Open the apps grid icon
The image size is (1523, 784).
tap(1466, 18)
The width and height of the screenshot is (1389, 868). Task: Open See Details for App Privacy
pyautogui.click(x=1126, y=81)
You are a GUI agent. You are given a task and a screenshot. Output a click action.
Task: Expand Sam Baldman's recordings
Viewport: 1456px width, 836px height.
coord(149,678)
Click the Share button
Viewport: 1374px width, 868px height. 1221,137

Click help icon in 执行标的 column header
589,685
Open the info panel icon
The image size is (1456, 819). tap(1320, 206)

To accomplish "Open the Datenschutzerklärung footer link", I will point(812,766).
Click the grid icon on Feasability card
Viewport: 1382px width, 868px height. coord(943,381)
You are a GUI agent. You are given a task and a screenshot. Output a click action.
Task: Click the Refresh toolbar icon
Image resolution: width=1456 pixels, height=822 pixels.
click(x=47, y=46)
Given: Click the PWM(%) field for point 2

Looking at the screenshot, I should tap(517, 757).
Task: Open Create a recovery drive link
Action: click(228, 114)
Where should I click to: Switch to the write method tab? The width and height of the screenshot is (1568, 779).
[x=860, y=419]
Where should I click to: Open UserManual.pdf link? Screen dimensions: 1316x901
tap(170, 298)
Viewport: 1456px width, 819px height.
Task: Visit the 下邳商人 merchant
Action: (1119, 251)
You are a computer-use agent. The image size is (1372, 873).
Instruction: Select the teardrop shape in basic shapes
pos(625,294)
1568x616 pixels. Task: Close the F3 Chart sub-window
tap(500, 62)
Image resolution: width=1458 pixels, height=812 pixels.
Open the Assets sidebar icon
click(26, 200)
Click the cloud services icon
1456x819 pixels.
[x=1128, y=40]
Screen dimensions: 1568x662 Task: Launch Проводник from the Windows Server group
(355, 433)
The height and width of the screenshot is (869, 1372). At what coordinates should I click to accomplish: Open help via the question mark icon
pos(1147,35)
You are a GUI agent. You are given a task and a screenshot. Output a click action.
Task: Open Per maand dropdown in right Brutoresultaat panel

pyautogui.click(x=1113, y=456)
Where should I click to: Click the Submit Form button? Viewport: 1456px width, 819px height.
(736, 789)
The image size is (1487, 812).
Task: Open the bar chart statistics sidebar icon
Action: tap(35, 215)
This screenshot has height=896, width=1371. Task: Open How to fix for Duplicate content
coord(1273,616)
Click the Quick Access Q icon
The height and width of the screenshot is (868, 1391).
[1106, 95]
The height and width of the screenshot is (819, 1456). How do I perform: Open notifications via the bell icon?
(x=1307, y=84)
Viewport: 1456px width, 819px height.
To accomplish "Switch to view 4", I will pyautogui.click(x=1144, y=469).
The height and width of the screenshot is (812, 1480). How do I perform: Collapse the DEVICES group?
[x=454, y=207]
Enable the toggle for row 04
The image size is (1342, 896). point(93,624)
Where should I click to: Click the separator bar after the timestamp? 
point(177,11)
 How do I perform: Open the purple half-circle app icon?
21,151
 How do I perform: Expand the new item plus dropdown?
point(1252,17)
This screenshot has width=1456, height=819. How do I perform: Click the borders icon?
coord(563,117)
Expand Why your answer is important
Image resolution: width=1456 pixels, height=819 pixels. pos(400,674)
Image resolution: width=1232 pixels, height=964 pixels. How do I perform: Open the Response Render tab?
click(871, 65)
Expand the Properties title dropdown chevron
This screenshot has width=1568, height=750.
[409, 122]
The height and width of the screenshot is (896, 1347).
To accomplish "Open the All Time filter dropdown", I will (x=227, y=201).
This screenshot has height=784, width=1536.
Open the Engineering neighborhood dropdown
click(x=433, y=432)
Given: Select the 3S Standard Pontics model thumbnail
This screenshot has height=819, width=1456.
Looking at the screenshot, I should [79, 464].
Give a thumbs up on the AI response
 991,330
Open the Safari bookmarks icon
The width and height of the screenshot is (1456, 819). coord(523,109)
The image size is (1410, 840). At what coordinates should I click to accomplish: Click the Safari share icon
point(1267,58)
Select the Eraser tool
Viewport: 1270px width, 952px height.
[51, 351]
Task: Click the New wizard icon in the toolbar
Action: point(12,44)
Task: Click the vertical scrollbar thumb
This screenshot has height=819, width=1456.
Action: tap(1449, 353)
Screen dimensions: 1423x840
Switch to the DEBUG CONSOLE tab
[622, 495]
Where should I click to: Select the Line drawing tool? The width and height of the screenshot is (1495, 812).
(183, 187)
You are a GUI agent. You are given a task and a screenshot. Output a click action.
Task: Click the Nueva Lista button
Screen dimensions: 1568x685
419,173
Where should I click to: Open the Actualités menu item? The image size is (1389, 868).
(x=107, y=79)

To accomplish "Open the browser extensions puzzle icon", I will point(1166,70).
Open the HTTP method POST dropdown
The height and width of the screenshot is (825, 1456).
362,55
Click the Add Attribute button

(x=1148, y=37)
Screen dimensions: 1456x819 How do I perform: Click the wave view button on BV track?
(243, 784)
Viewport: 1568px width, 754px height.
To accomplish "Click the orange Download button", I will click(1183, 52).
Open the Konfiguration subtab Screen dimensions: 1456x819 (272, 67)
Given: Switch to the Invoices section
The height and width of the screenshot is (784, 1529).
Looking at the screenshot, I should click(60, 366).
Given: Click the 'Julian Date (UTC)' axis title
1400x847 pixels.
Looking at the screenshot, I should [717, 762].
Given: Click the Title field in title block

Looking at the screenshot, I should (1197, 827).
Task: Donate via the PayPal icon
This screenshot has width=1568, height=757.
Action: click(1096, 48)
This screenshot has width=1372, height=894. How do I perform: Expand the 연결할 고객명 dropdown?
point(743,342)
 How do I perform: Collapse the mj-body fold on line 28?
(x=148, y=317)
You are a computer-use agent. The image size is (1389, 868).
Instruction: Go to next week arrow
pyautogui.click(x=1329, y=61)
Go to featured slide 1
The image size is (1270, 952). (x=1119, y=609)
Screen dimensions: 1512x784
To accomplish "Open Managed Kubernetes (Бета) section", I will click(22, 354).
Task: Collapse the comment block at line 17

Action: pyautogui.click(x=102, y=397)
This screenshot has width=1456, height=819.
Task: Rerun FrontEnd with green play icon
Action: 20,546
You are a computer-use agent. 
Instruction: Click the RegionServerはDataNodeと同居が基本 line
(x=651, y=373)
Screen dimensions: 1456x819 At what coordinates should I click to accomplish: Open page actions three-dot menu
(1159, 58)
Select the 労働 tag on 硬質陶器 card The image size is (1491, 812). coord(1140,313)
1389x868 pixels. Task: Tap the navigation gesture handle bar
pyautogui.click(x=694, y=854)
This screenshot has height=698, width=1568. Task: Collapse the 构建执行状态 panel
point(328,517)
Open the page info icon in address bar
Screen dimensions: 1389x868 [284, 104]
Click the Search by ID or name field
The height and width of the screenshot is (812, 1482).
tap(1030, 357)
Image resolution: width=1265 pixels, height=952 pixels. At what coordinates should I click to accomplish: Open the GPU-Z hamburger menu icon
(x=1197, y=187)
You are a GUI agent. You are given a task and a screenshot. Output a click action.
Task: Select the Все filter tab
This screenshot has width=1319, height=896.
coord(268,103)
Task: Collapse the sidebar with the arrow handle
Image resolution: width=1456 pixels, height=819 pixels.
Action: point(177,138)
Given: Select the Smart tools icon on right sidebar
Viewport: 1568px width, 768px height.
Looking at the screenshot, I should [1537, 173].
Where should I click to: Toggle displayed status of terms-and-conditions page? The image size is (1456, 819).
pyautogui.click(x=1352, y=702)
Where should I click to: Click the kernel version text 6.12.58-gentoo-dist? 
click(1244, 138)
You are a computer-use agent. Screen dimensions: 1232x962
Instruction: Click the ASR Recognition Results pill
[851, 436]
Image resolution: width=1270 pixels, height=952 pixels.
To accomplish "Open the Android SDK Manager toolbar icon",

ACTION ITEM: Going from the line that contains "Given: Select the Smart" to the last line of the records, reproduce every line as written.

OUTPUT OF THE TASK:
Given: Select the Smart tools icon on right sidebar
Viewport: 1568px width, 768px height.
Looking at the screenshot, I should [1537, 173].
Where should I click to: Toggle displayed status of terms-and-conditions page? The image size is (1456, 819).
pyautogui.click(x=1352, y=702)
Where should I click to: Click the kernel version text 6.12.58-gentoo-dist? 
click(1244, 138)
You are a computer-use agent. Screen dimensions: 1232x962
Instruction: Click the ASR Recognition Results pill
[851, 436]
Image resolution: width=1270 pixels, height=952 pixels.
To accomplish "Open the Android SDK Manager toolbar icon",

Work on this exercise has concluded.